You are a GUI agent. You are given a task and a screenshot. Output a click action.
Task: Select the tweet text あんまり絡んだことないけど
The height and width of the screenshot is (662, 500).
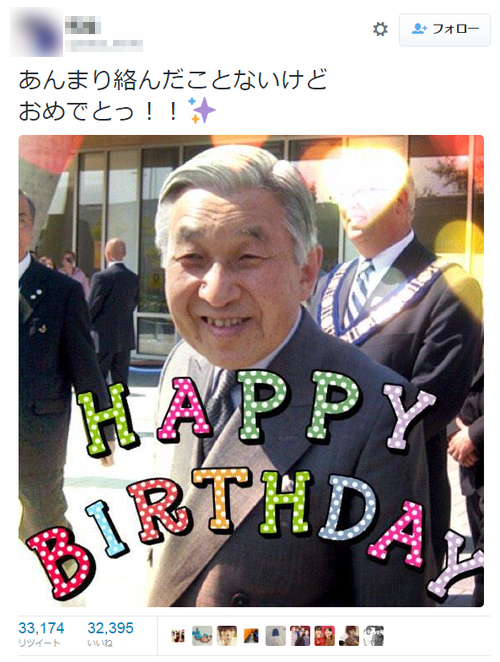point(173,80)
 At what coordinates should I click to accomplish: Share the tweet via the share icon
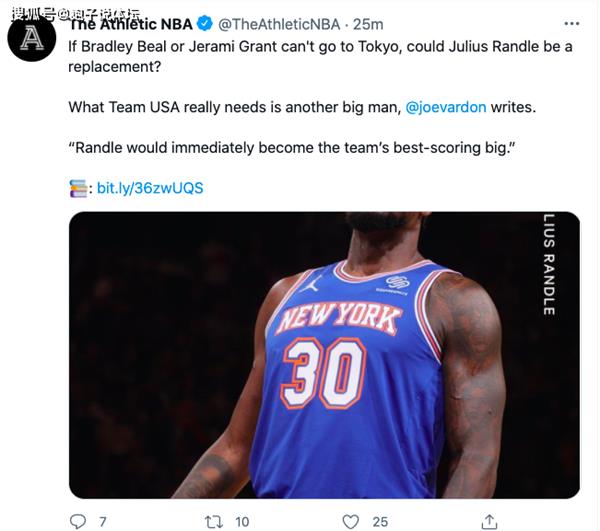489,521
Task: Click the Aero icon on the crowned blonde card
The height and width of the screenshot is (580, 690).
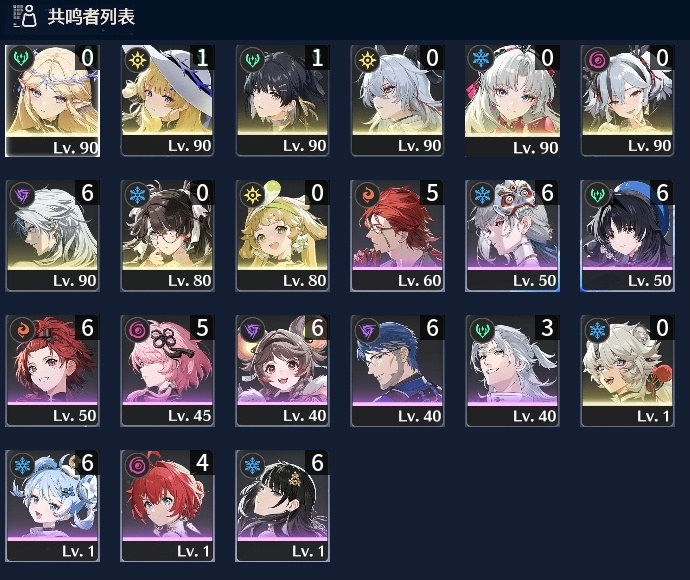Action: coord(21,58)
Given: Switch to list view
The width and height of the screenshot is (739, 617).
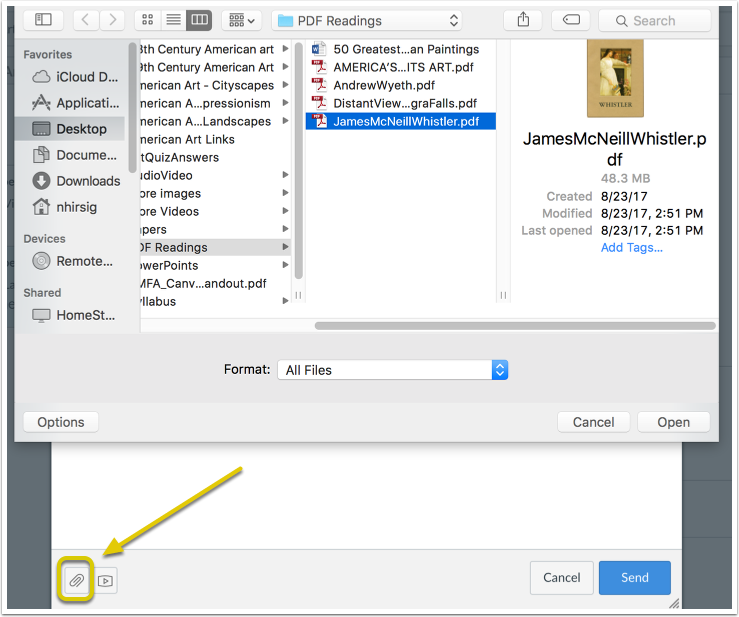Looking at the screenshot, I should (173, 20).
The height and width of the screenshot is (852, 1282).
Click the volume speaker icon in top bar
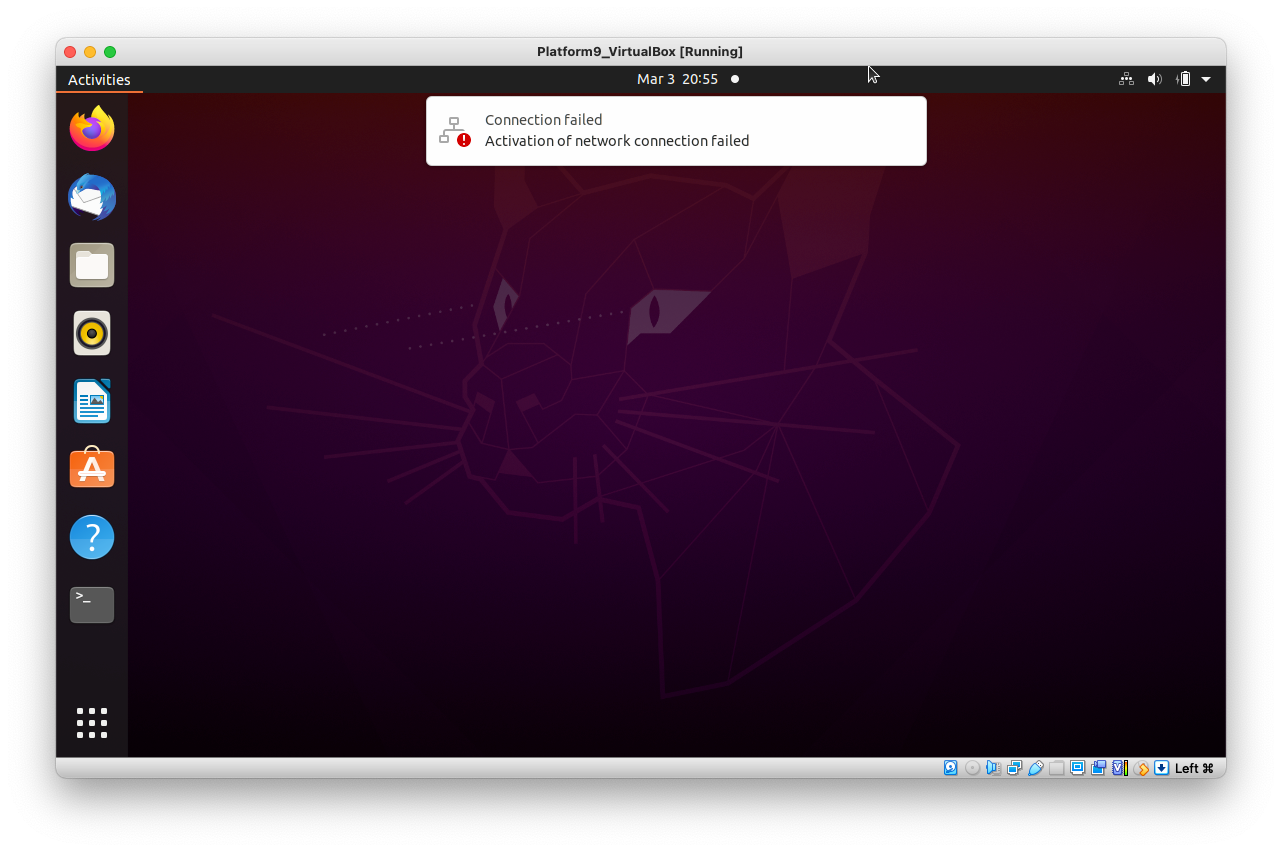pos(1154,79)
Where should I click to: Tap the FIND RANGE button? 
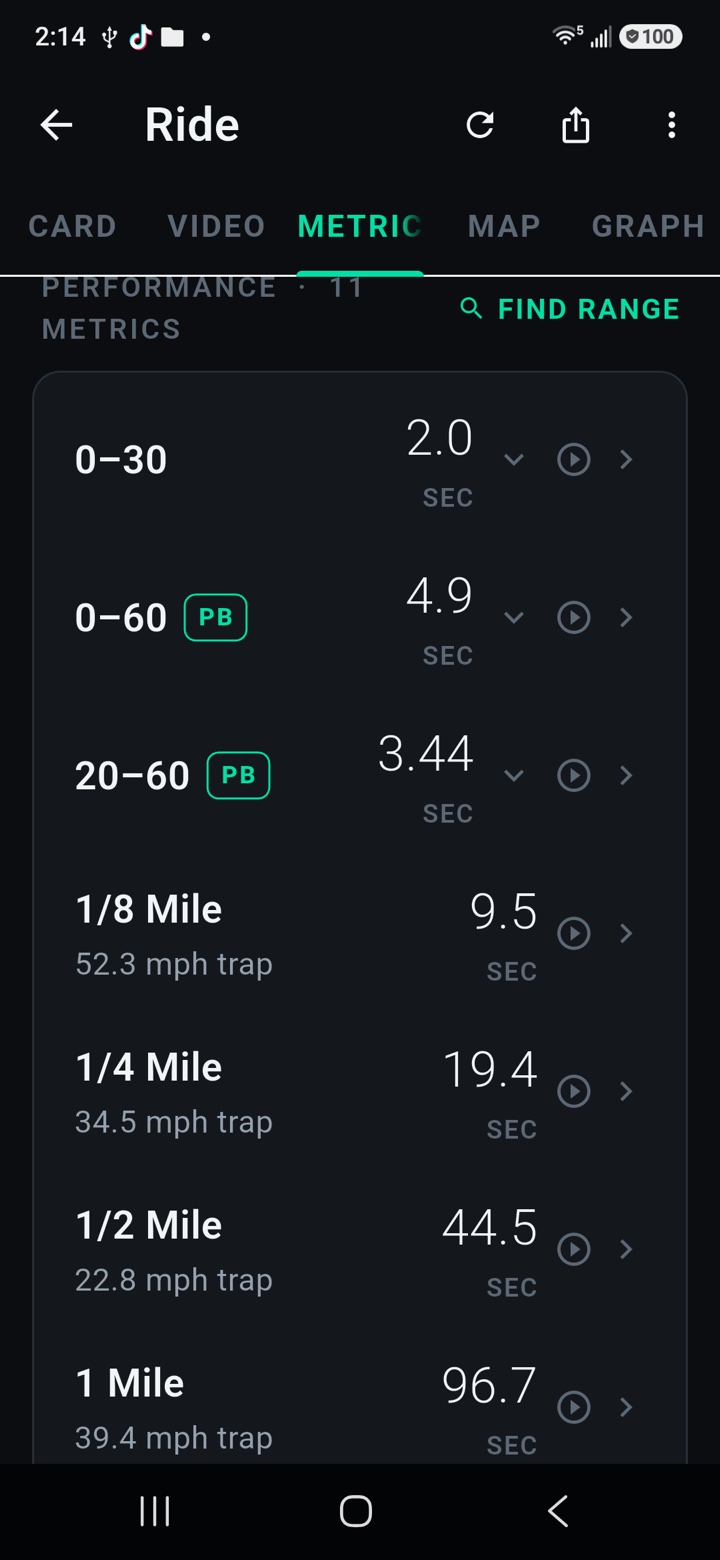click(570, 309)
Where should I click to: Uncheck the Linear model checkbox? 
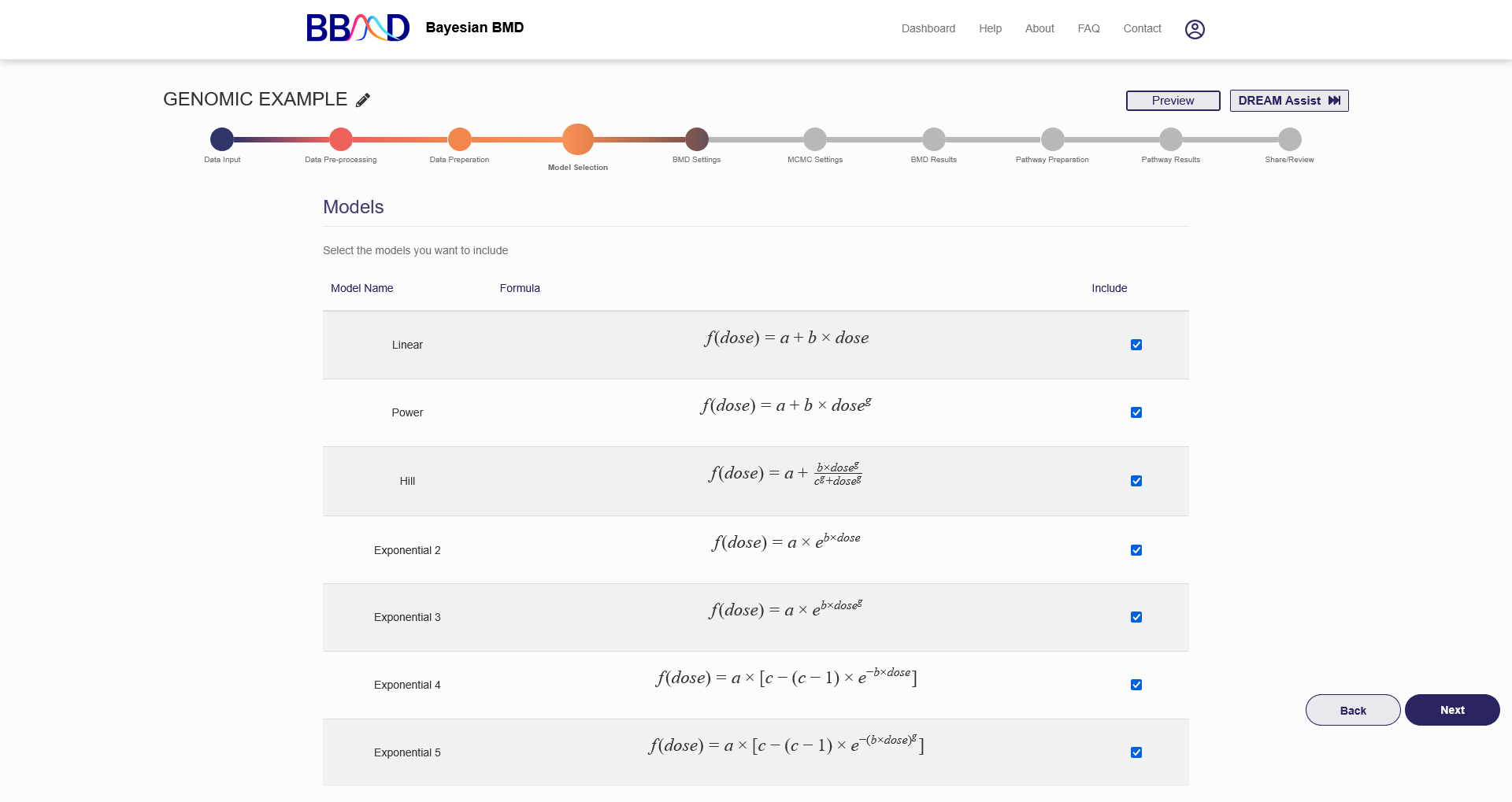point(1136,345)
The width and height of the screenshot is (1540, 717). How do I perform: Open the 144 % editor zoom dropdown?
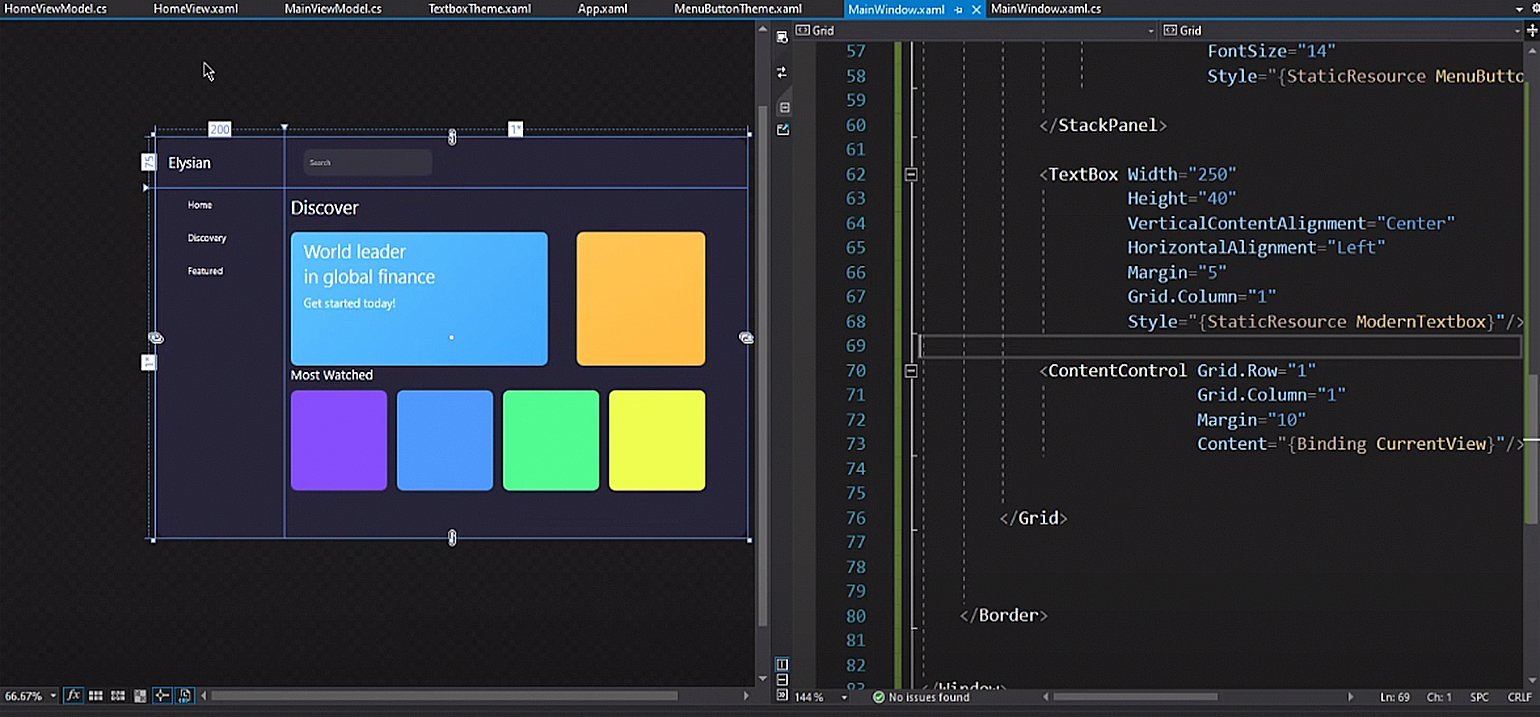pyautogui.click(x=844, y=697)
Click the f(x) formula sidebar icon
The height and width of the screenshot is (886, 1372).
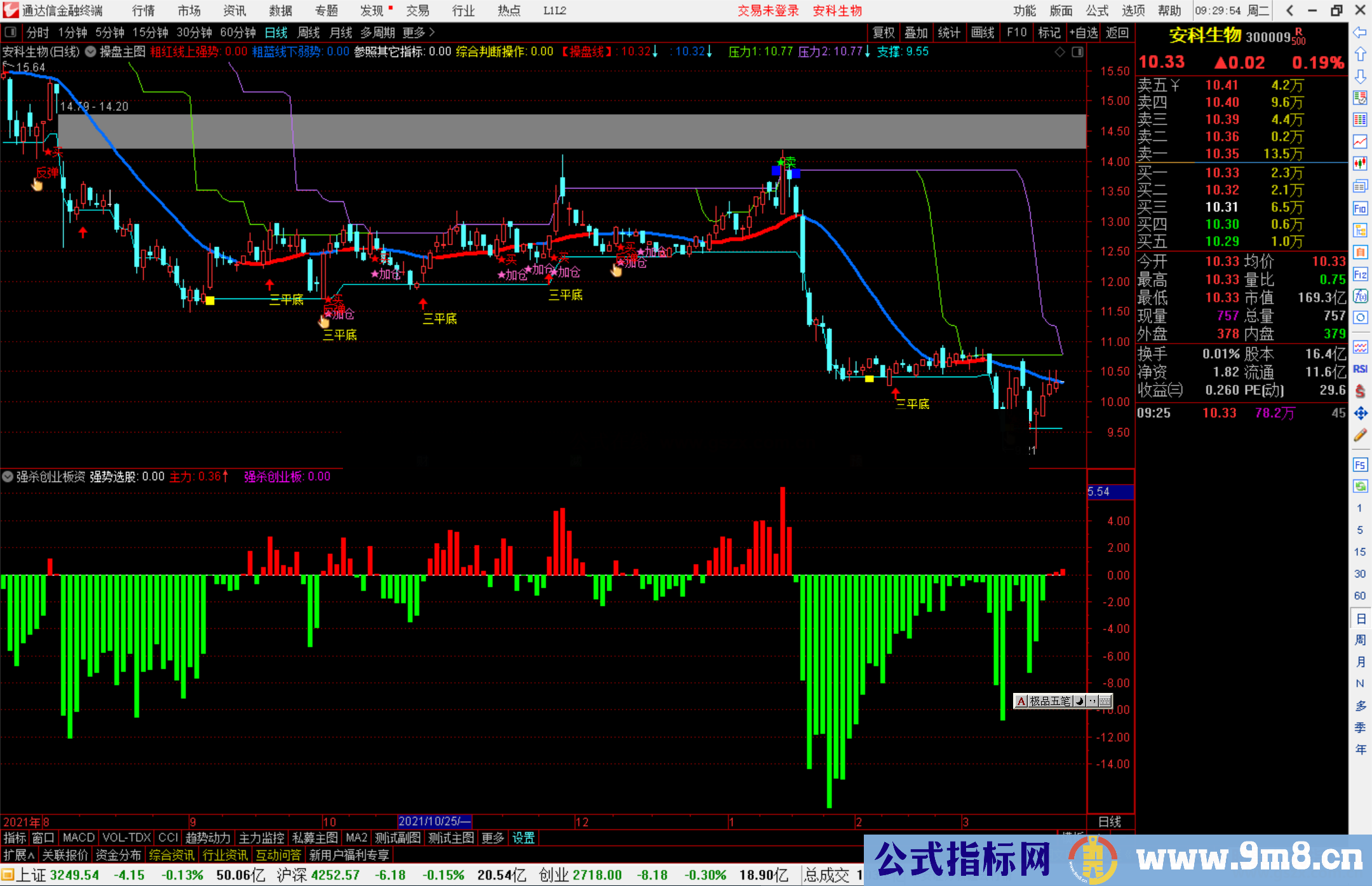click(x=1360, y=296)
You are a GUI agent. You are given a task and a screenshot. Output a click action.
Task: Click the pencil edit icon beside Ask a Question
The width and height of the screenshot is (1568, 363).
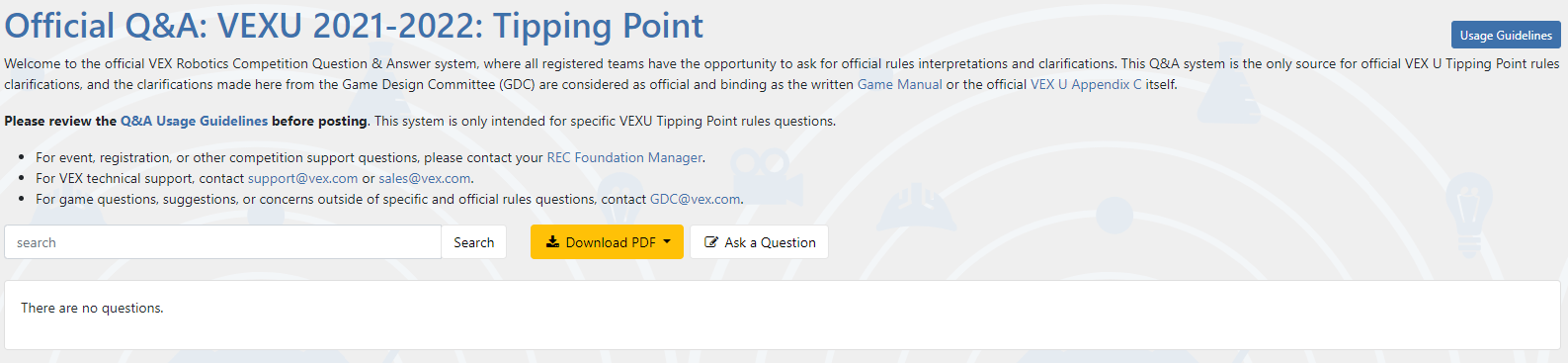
== == ==
* **Aim of the exercise**
Can you echo all of the data above back to me word for word, leaving out the pictures?

* **Solution**
You are a GUI agent. You are given a task and a screenshot. Output a click action.
Task: Select the tweet text あんまり絡んだことないけど
The height and width of the screenshot is (662, 500).
point(173,80)
 At what coordinates should I click to accomplish: Share the tweet via the share icon
489,521
Task: Click the Aero icon on the crowned blonde card
The height and width of the screenshot is (580, 690).
Action: coord(21,58)
Given: Switch to list view
The width and height of the screenshot is (739, 617).
Looking at the screenshot, I should (173, 20).
The height and width of the screenshot is (852, 1282).
Click the volume speaker icon in top bar
pos(1154,79)
Where should I click to: Tap the FIND RANGE button? 
click(570, 309)
Where should I click to: Uncheck the Linear model checkbox? 
point(1136,345)
The width and height of the screenshot is (1540, 717). How do I perform: Open the 144 % editor zoom dropdown?
pyautogui.click(x=844, y=697)
Click the f(x) formula sidebar icon
The height and width of the screenshot is (886, 1372).
click(x=1360, y=296)
You are a GUI agent. You are given a task and a screenshot. Output a click action.
Task: Click the pencil edit icon beside Ask a Question
The width and height of the screenshot is (1568, 363).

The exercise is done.